The NHS is hiring more doctors from outside the UK and the European Economic Area than from within for the first time, setting off a moral argument over the health service’s growing mentality of “poaching” from the developing world.
Unpublished figures from the General Medical Council (GMC) show that 7,377 (37%) of the 19,977 doctors who started work in the NHS in 2021 had a British qualification.
A total of 10,009 new medics learned medicine outside the UK and the EEA – so-called international medical graduates (IMGs) – compared with 9,968 within. Many were from countries such as India and Egypt that are grappling with shortages of medics.
The tally of 10,009 new IMG hires last year was almost triple the 3,431 who started in 2016. At that time IMGs made up 27% of new NHS recruits while UK-trained medics comprised 56%.
Hospitals cannot recruit more homegrown doctors because the number of medical graduates the UK is producing has risen only slightly, from 7,180 in 2016 to 7,377 last year.
Jeremy Hunt, the health secretary in 2012-18, said overseas recruitment was “morally dubious”. Others accused the UK of breaching WHO guidance on the recruitment of health professionals from countries with much less well-developed healthcare systems. The ageing population has contributed to an acute global shortage of doctors and nurses.
Hunt, the chair of the Commons health select committee, said: “The NHS would simply fall over without clinicians from abroad and we should welcome them with open arms. But depending on immigration from poorer countries to staff our NHS as a long-term strategy is morally dubious where these doctors are desperately needed in their home countries.”
Hunt’s new book Zero identifies NHS staff shortages as a key reason medical blunders occur. He added: “These figures demonstrate the urgency of the workforce planning crisis in the NHS. The government’s long-promised workforce strategy can’t come soon enough.”
J Meirion Thomas, a retired NHS cancer surgeon who obtained the figures from the GMC, said the “poaching of so many foreign doctors” was unethical. He said most IMGs came from low-income countries “where they are desperately needed to provide essential services”.
Thomas said: “The largest cohorts come from India and Pakistan, even though, according to WHO recommendations of doctor-to-patient ratios, India has a shortage of about 600,000 doctors and Pakistan 200,000 doctors. This ongoing practice … raises serious moral and ethical questions.”
In 2021 a total of 1,645 doctors from India began working in the UK, as did 1,629 from Pakistan, 1,250 from Egypt, 1,197 from Nigeria and 522 from Sudan – a total of 6,243. They comprised 31.3% of all the medics who joined the GMC register, and almost two-thirds (62.4%) of the IMGs.
Britain is also recruiting more and more nurses and midwives from outside the EEA. A total of 23,408 of such professionals began working in the UK in 2021-22, almost nine times more than the 2,719 who did so in 2017-18, according to recent Nursing and Midwifery Council (NMC) figures. Two-thirds of last year’s recruits trained in India or the Philippines.
James Buchan, an NHS workforce expert and visiting fellow at the Health Foundation thinktank, said the UK was increasingly failing to honour WHO guidance aimed at limiting rich countries’ recruitment of health personnel from poorer ones.

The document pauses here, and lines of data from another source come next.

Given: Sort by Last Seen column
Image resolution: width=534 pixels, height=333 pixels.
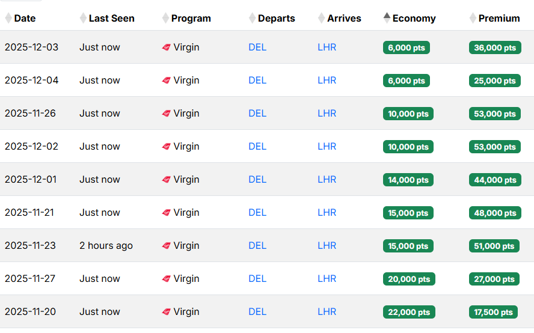Looking at the screenshot, I should [x=111, y=18].
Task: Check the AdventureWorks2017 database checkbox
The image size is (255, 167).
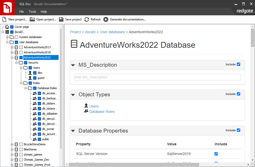Action: pos(21,47)
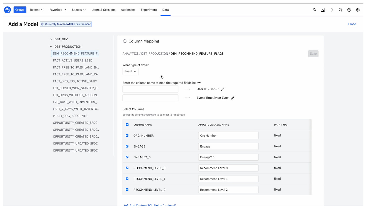Click the data transfer arrows icon
367x208 pixels.
click(341, 10)
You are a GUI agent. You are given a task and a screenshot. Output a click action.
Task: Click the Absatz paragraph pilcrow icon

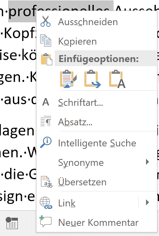[46, 121]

“The UK and all other member states have signed up to the WHO code [of practice] which asks that there be no active international recruitment of health professionals from designated ‘red list’ countries,” he said.
“The latest UK data suggests that there are questions to be asked and answered about a significant surge in the number of nurses and doctors being registered from these red list countries, such as Nigeria.” There are 3,000 nurses and midwives from Nigeria in the UK, NMC figures show.
Buchan added: “No health professional should be blocked from moving abroad to improve their job, career and life. But the aggregate effect of many individuals making that decision to move, when actively recruited, can be damaging to low-resource health systems.”
The GMC figures also show that Hunt’s promise in 2016 that “by the end of the next parliament we will make the NHS self-sufficient in doctors” has no chance of being fulfilled.
A Department of Health and Social Care spokesperson said: “We are grateful to all those who have come from abroad to work in our fantastic NHS and social care sector. Internationally trained staff have been part of the NHS since its inception in 1948 and continue to play a vital role.
“While we are absolutely delighted that these doctors have chosen to work in the NHS, we know that the world is struggling to train, employ and retain a sufficient and skilled health workforce. We have therefore committed £20m towards programmes to strengthen the health workforce in a small number of developing countries.”